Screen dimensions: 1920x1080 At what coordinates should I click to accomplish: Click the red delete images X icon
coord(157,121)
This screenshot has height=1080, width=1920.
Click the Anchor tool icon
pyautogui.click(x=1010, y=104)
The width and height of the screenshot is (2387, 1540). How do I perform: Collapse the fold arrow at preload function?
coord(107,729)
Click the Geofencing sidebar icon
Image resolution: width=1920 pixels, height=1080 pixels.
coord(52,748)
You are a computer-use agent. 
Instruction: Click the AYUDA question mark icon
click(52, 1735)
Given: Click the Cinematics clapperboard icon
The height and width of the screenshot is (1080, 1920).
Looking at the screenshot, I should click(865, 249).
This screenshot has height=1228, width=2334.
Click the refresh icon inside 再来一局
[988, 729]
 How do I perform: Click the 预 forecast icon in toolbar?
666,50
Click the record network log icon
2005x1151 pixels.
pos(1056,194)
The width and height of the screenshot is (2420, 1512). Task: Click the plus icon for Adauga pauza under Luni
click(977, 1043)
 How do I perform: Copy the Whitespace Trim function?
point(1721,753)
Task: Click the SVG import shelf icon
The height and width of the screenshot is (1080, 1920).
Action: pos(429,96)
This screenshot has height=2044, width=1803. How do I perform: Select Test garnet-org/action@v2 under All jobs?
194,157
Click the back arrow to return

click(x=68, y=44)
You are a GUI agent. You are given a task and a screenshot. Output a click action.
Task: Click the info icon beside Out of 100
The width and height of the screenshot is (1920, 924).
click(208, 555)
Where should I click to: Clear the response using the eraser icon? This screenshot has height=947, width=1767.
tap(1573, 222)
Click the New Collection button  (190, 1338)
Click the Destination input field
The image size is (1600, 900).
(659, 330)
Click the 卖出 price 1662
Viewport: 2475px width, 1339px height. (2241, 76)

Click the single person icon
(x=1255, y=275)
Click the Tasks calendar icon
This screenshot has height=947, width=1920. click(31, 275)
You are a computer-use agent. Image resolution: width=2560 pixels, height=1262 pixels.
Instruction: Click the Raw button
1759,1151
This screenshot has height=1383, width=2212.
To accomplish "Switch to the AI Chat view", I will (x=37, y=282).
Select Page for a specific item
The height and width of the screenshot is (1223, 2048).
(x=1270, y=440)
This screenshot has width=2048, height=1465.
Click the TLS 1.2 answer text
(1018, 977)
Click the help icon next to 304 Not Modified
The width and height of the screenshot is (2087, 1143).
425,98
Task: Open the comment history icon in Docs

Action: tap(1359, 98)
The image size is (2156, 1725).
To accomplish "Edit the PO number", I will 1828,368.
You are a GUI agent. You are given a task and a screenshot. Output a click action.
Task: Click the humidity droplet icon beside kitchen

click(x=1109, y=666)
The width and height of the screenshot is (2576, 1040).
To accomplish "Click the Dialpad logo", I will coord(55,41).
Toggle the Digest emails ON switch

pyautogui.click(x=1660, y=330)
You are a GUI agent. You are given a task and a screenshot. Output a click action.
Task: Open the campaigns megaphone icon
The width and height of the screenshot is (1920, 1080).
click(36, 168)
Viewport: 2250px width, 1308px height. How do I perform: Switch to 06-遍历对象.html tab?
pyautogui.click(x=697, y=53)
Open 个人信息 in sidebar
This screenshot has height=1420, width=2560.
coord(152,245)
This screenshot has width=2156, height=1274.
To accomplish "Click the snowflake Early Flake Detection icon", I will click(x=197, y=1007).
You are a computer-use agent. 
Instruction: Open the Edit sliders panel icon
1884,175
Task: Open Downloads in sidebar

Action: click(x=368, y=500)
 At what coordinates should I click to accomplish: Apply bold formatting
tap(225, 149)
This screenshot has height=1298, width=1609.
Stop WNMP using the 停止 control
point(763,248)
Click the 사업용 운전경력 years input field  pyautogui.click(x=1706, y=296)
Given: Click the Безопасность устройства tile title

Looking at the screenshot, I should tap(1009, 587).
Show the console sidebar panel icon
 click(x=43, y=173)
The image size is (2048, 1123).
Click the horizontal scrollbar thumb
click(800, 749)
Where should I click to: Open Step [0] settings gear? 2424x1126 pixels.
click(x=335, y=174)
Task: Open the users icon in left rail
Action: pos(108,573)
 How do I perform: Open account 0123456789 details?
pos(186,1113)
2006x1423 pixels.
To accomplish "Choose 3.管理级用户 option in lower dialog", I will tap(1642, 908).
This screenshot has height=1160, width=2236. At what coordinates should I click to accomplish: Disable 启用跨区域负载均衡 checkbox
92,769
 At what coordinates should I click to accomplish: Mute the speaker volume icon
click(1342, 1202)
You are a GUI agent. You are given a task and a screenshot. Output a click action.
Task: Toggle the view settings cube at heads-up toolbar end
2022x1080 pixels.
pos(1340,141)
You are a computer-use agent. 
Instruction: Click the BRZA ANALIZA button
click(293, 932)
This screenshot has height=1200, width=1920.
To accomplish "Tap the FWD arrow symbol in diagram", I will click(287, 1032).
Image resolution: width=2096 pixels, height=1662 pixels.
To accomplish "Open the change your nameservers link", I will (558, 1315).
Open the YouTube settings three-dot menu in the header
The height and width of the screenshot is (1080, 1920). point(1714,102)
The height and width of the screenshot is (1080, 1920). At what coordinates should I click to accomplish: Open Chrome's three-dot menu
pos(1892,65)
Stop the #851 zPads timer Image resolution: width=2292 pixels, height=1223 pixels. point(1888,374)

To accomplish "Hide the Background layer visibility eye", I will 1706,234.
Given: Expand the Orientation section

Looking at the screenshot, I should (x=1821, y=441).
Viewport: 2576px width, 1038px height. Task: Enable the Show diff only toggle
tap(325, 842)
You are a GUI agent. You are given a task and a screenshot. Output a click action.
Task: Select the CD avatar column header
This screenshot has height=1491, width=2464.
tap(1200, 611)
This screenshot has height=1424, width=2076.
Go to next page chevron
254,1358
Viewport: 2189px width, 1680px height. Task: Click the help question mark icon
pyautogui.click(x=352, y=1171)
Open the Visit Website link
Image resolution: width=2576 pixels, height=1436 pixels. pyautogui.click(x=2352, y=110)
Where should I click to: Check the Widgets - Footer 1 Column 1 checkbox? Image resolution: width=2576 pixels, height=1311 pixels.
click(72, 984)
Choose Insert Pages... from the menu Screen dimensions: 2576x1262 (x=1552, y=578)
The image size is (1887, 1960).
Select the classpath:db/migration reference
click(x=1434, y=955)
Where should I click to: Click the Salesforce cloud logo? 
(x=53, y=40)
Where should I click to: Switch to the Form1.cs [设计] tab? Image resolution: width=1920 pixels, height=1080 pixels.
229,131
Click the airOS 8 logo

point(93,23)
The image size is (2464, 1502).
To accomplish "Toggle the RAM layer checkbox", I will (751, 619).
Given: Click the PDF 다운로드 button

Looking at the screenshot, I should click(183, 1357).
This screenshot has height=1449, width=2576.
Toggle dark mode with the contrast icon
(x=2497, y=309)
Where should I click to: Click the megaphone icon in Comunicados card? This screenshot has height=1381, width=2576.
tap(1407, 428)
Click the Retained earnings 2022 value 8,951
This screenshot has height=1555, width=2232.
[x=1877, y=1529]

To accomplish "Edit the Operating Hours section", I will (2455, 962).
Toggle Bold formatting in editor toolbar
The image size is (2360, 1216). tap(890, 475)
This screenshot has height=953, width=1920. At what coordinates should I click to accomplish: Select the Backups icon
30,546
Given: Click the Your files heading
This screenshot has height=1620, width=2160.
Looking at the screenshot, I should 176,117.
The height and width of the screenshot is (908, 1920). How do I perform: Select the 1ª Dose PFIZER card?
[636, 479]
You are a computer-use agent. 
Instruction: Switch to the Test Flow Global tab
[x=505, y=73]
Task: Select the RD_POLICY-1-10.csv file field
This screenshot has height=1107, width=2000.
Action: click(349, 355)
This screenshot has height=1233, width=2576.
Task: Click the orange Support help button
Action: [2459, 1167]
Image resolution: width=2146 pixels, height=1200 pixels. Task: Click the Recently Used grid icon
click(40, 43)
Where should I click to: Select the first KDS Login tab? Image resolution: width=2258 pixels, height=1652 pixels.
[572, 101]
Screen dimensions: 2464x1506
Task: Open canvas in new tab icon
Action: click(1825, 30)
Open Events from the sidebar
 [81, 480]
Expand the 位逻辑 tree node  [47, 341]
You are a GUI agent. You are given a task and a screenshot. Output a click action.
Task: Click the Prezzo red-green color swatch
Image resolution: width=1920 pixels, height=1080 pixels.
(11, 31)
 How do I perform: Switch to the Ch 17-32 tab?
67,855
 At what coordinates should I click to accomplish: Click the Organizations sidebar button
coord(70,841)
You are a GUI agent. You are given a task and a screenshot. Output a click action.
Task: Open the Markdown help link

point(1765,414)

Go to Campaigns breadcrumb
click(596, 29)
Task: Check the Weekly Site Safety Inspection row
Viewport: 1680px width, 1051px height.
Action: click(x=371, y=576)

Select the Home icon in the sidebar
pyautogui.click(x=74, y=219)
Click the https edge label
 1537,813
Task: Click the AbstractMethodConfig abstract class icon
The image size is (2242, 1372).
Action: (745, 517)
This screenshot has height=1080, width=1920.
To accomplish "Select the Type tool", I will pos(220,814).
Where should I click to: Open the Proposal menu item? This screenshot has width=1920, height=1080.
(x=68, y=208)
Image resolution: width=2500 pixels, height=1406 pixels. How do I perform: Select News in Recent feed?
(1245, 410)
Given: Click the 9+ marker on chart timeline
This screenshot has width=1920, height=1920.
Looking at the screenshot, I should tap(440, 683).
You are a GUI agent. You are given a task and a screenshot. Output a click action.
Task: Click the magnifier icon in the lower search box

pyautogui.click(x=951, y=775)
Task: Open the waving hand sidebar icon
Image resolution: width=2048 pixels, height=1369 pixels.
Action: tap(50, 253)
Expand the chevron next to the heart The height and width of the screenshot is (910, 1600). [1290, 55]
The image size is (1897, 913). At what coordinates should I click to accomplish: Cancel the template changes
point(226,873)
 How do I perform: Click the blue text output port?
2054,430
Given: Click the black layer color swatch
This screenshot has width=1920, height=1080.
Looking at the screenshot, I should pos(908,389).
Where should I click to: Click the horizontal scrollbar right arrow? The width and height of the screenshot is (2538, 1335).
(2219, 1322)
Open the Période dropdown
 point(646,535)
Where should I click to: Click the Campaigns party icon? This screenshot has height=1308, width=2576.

::::::::

HOW TO COMPLETE THIS TASK:
Show all lines from the data that contain "swatch".

RESULT:
Task: Click the Prezzo red-green color swatch
Given: Click the black layer color swatch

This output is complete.